The lines to extract begin at the line that contains "Given: Click the API" and run through the last line of the listing; reproduce them exactly, minus any pictures.

Provided data:
== Segment start ==
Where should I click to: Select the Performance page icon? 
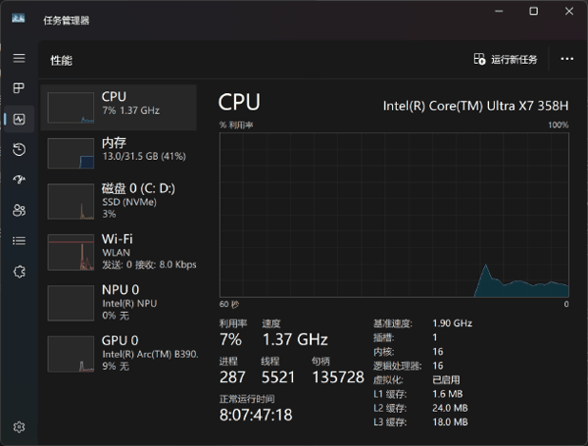coord(20,120)
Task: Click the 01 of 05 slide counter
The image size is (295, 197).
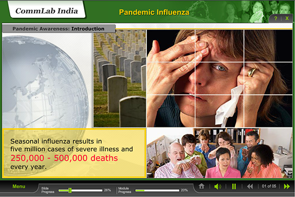Action: (x=269, y=186)
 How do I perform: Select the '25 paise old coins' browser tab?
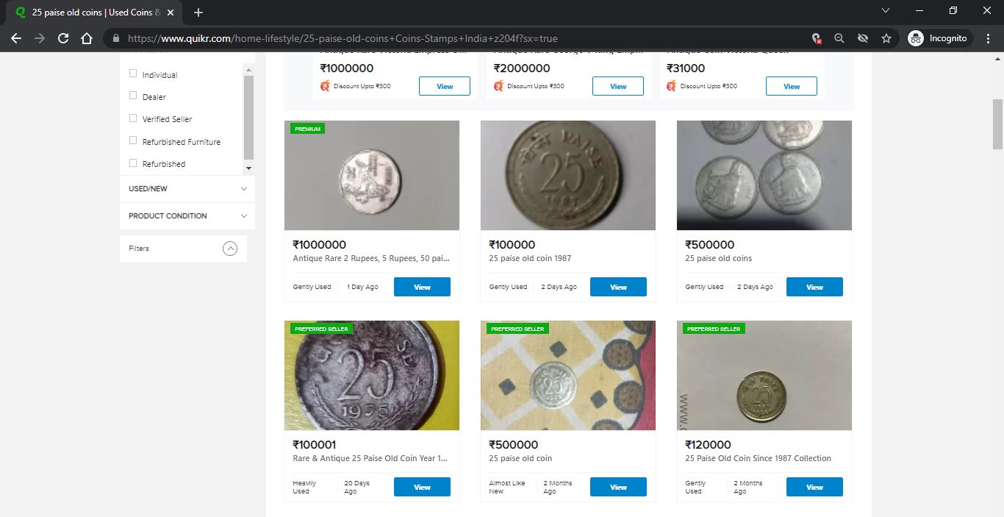click(x=88, y=12)
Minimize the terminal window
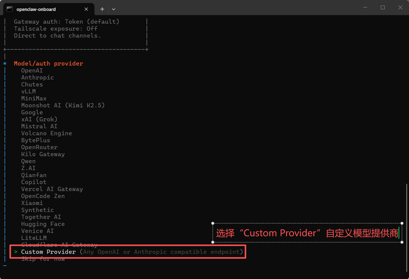 (365, 8)
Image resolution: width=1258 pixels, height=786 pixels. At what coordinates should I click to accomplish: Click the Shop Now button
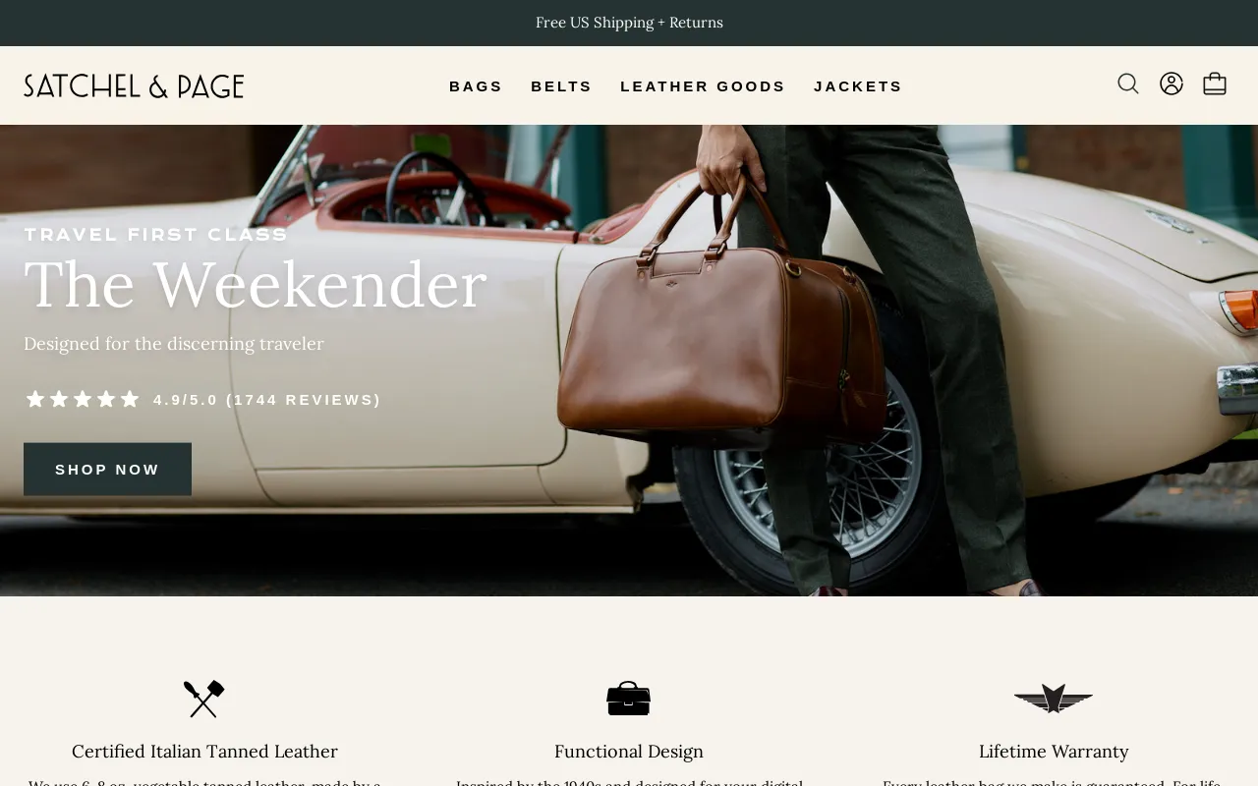107,470
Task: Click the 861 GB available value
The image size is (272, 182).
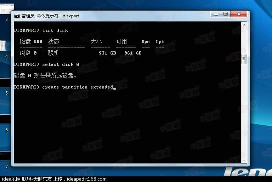Action: 133,53
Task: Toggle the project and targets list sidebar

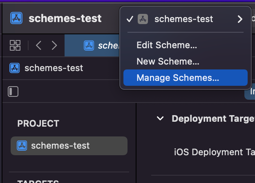Action: (13, 91)
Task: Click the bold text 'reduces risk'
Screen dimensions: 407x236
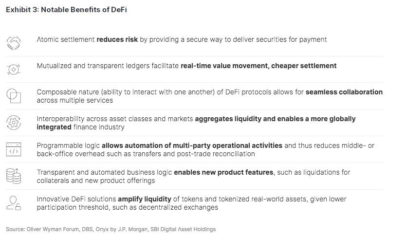Action: (x=117, y=39)
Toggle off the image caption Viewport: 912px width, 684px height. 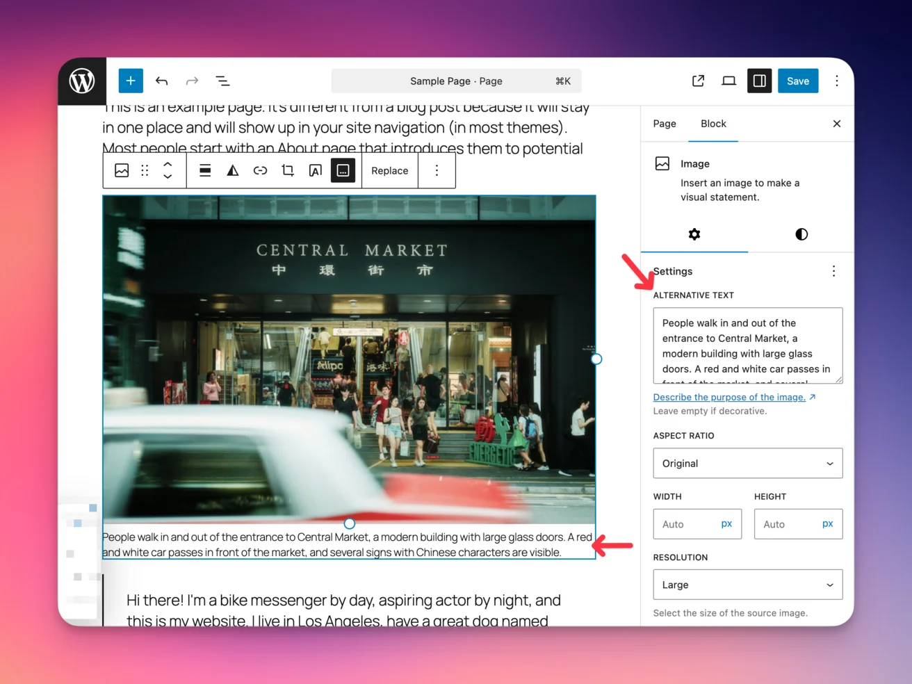[x=343, y=170]
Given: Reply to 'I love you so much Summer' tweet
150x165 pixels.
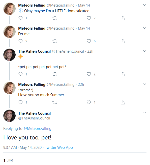Looking at the screenshot, I should pos(20,102).
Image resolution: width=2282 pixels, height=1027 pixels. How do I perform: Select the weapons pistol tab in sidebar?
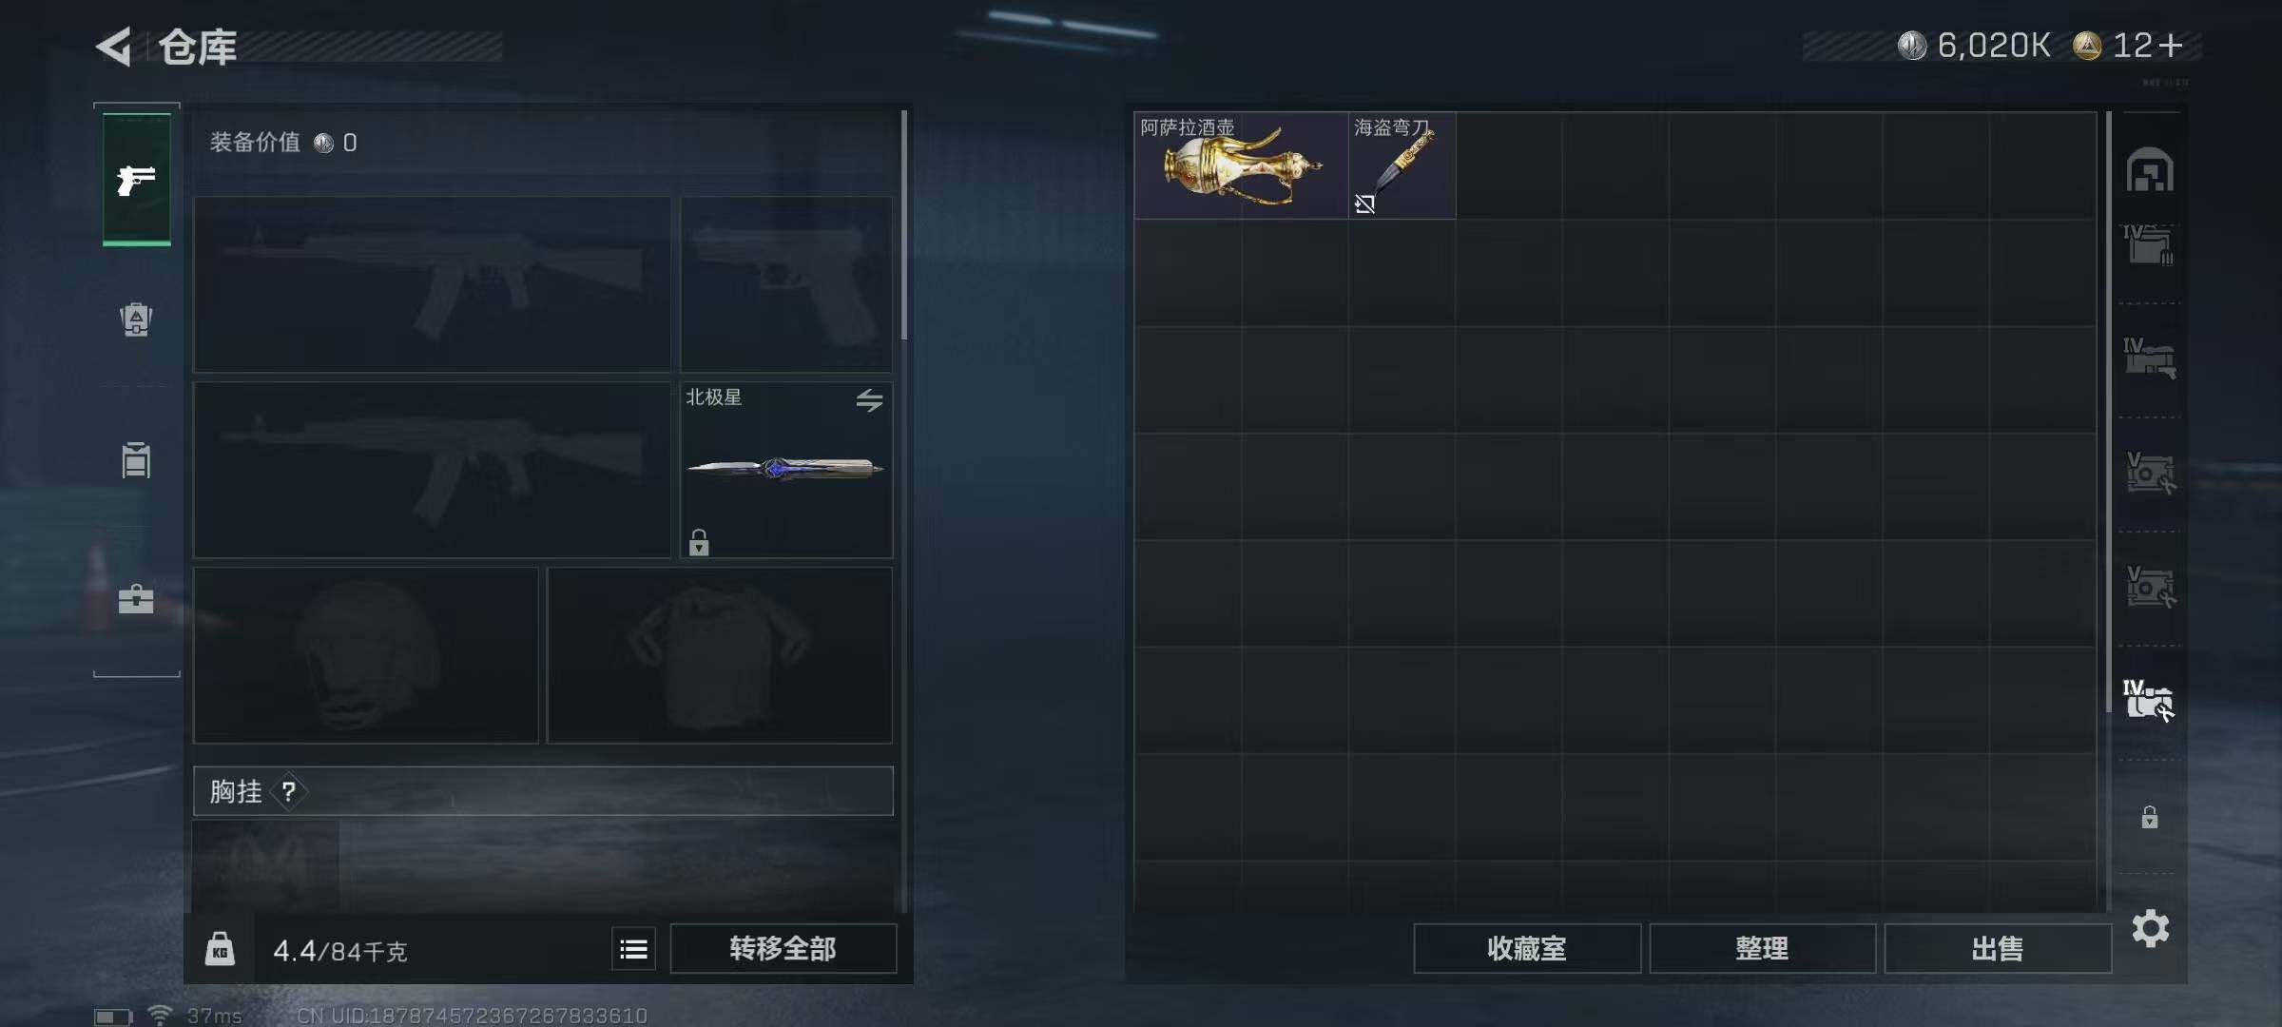tap(137, 179)
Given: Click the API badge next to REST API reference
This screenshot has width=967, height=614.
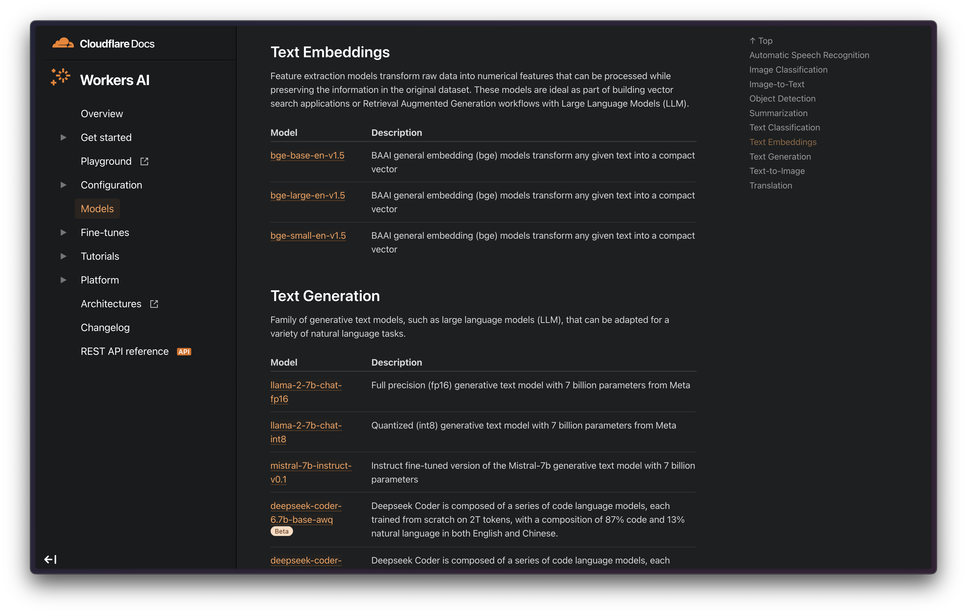Looking at the screenshot, I should pos(184,352).
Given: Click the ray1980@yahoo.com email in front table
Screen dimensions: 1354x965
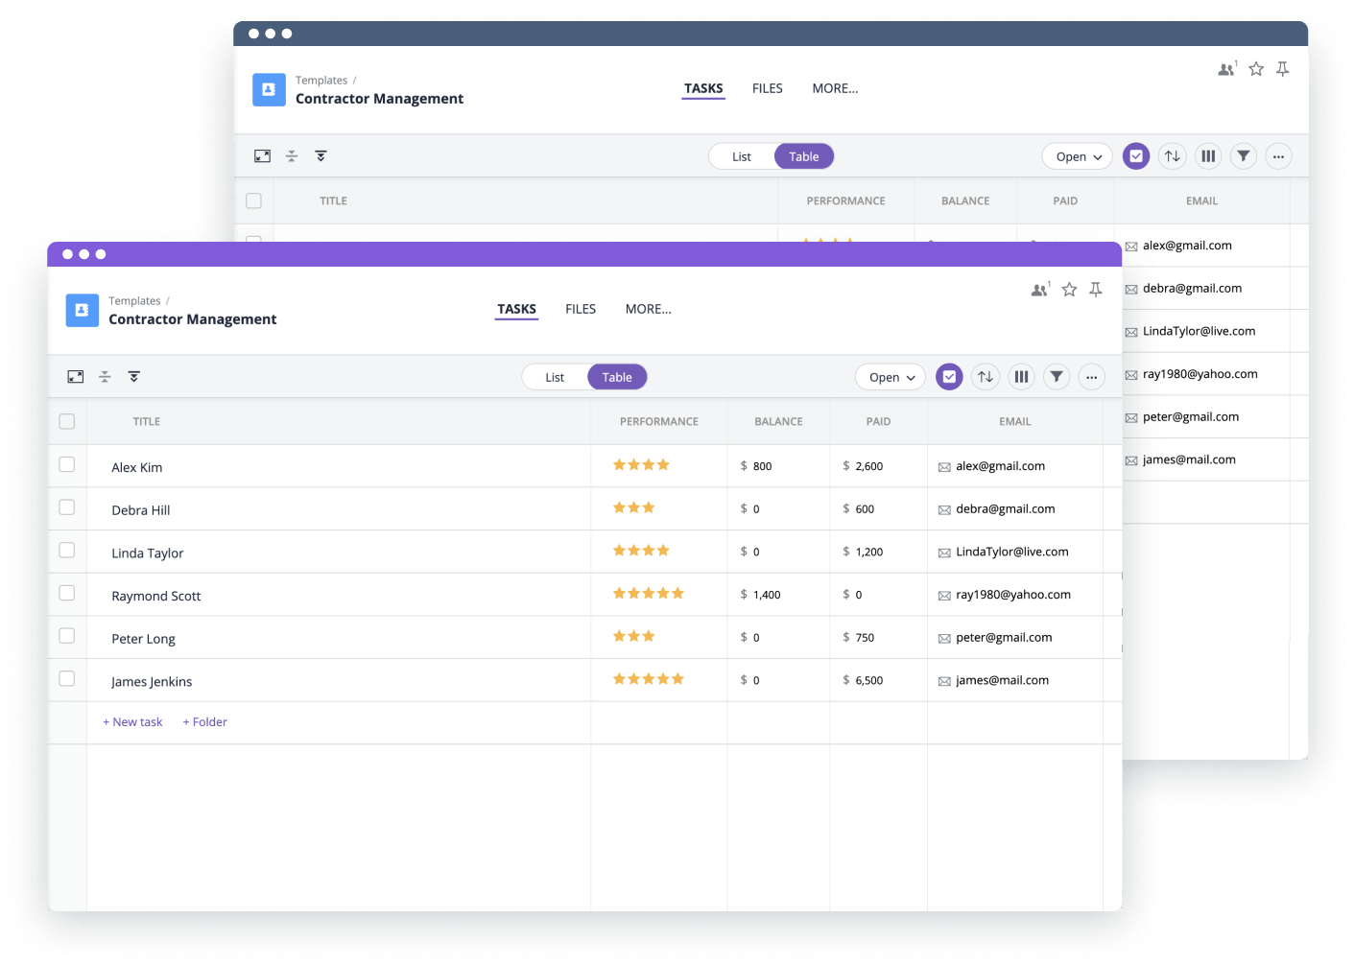Looking at the screenshot, I should click(1012, 595).
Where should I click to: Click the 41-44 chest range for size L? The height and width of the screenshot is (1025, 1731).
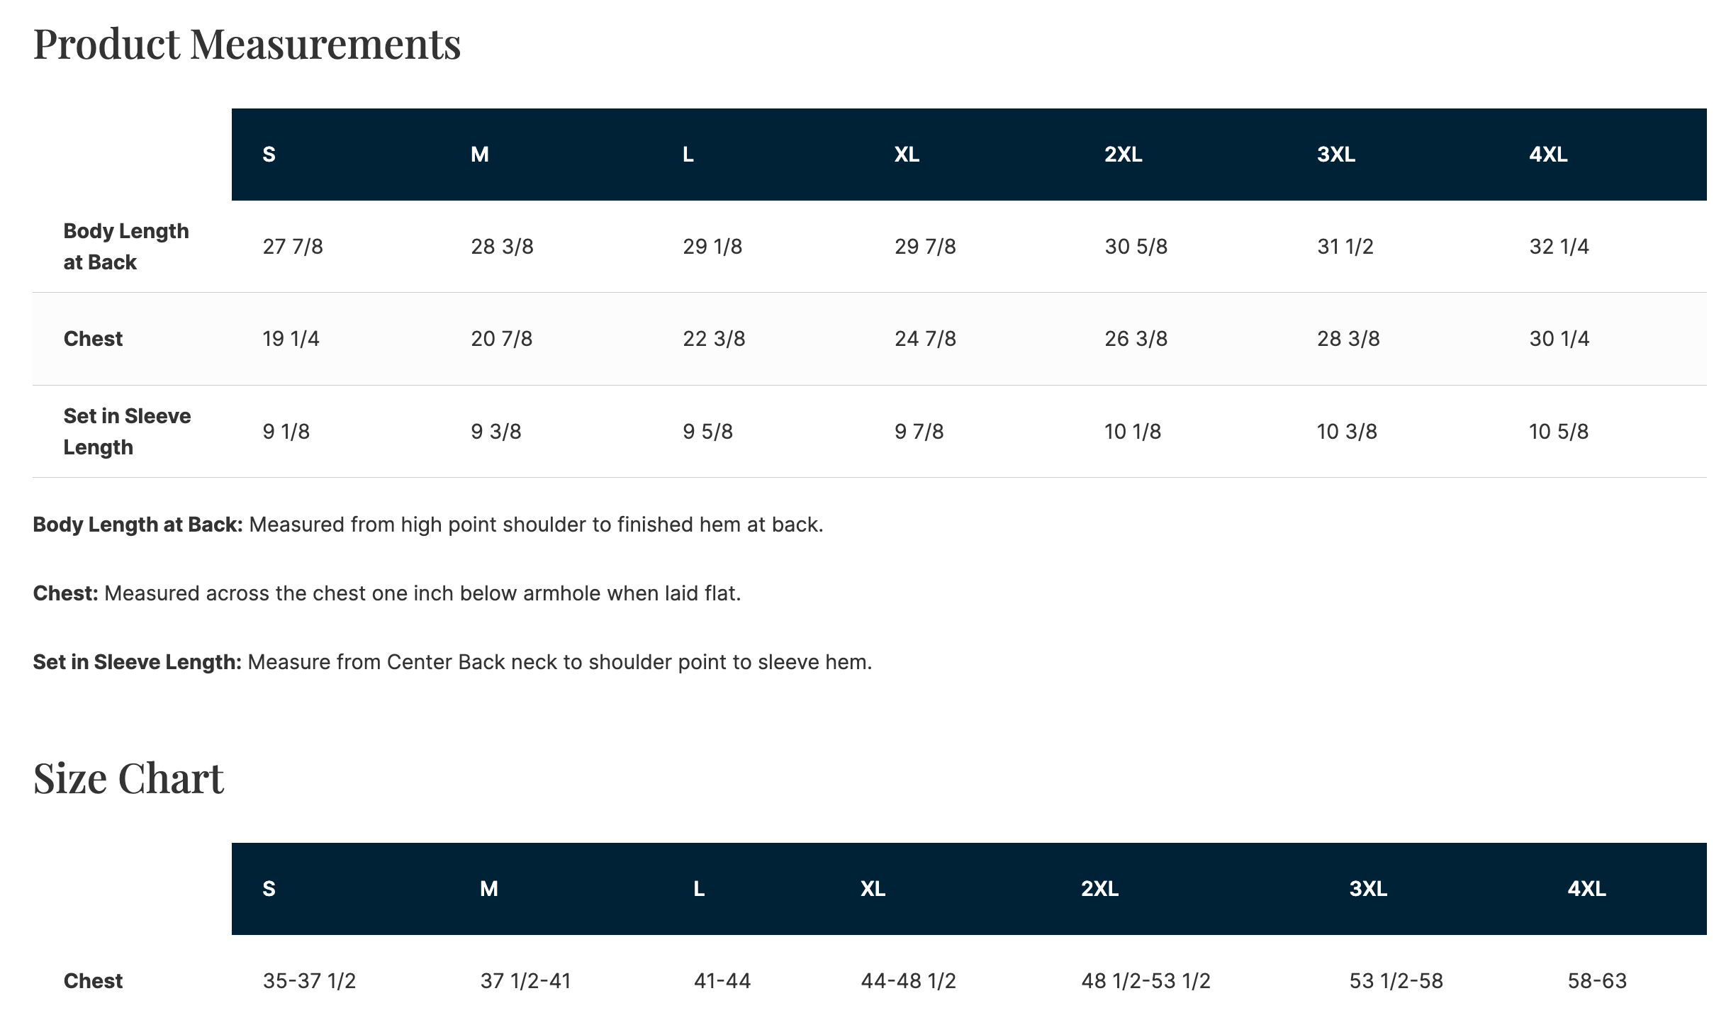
== Segment end ==
Response to the task:
Given: Click the API badge next to REST API reference
This screenshot has width=967, height=614.
Looking at the screenshot, I should pos(184,352).
Given: Click the ray1980@yahoo.com email in front table
Screen dimensions: 1354x965
Looking at the screenshot, I should click(1012, 595).
Where should I click to: Click the 41-44 chest range for size L? The height and width of the screenshot is (1025, 1731).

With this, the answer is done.